Danger Zone 2
PC, PS4, Xbox One
By transplanting the Burnout series’ Crash junctions to a sterile underground test facility, Three Fields’ first Danger Zone seemed as if it fundamentally misunderstood the transgressive appeal of the original mode. A year later, its sequel has sensibly gone back outdoors, with roads and motorways heaving with traffic to smash into. Ploughing through hatchbacks and caravans on the M62 in a semi truck, shunting vans and cars across multiple lanes – this is the kind of power fantasy we crave. And how about the cathartic pleasure of demolishing multiple taxis en route to LAX? Better.

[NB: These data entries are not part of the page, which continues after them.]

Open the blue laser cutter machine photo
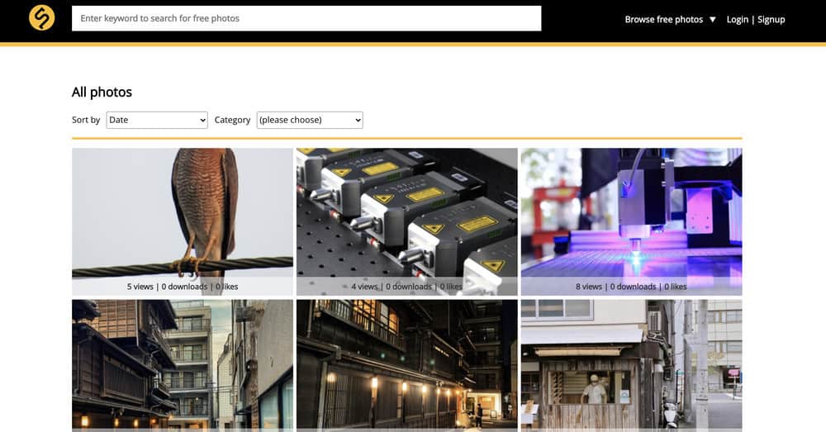Screen dimensions: 826x432 (631, 213)
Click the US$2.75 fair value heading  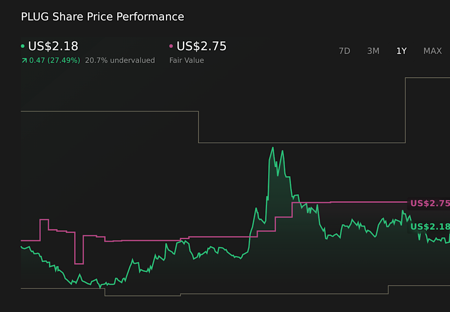pyautogui.click(x=201, y=47)
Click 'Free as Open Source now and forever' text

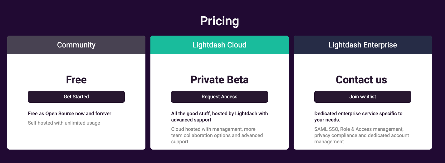click(70, 114)
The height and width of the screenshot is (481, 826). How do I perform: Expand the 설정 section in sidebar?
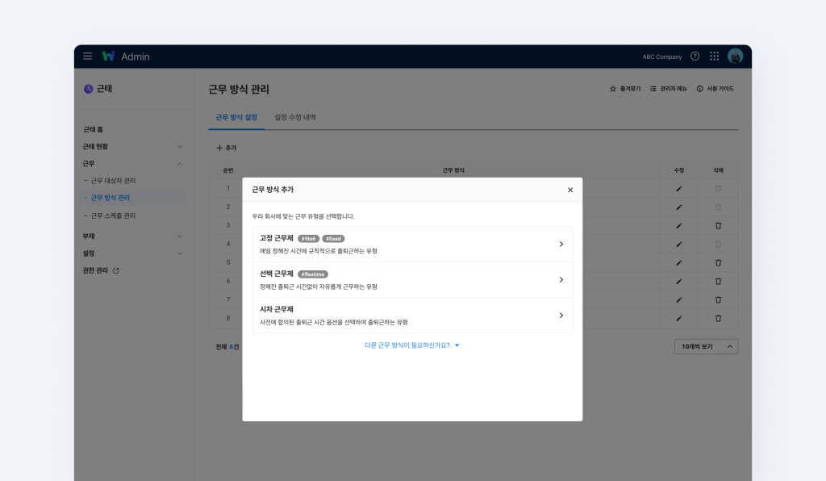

Which is to say that there’s a longer build-up to the game’s explosive pay-offs, with individual challenges to complete as you make your way there. You might, for example, have to take down a certain number of vans on the way, or nudge smaller vehicles into trucks, causing them to jackknife. There are ramps to speed up and jump off, with an optional slo-mo view that can be triggered by pressing the left bumper, the game’s camera cutting away to a cinematic wide angle as you fly through the air. Other challenges are about avoiding collisions, as you weave your way between trucks and swerve to dodge oncoming cars at breakneck speed in order to successfully chain boosts. It’s slight but exhilarating stuff, and bodes well for the developer’s spiritual Burnout successor Dangerous Driving.
After a given number of crashes you can trigger the Smashbreaker, an explosion that causes carnage around you, while letting you steer your wreck in mid-air – hopefully towards the scattered score-boosting bronze, silver and gold pickups, or to the other Smashbreaker tokens that let you detonate your vehicle again. In the grand Burnout tradition, to get any real movement you’ll need to jam the analogue stick in the appropriate direction until it feels like it’s coming free from its moorings. And yes, your plans can once again be ruined by a single vehicle belatedly skidding across your path just before you grabbed the gold.
It’s a game that lets you get a move on even when your foot isn’t on the gas, resetting you at the start within moments of a failed run, or automatically launching a new course within ten seconds of passing a bronze-medal target. Yet other elements feel decidedly rushed. We’ve seen better menus in one-dollar XBLIG titles, while collisions are inconsistent, and some stages are needlessly punishing: one, featuring a tediously long run-up to a bizarrely exacting jump, makes a mockery of those speedy restarts. Sure, Three Fields might not have the resources its founders once did, but it feels as if the studio was in rather too much of a hurry to get this one out the door.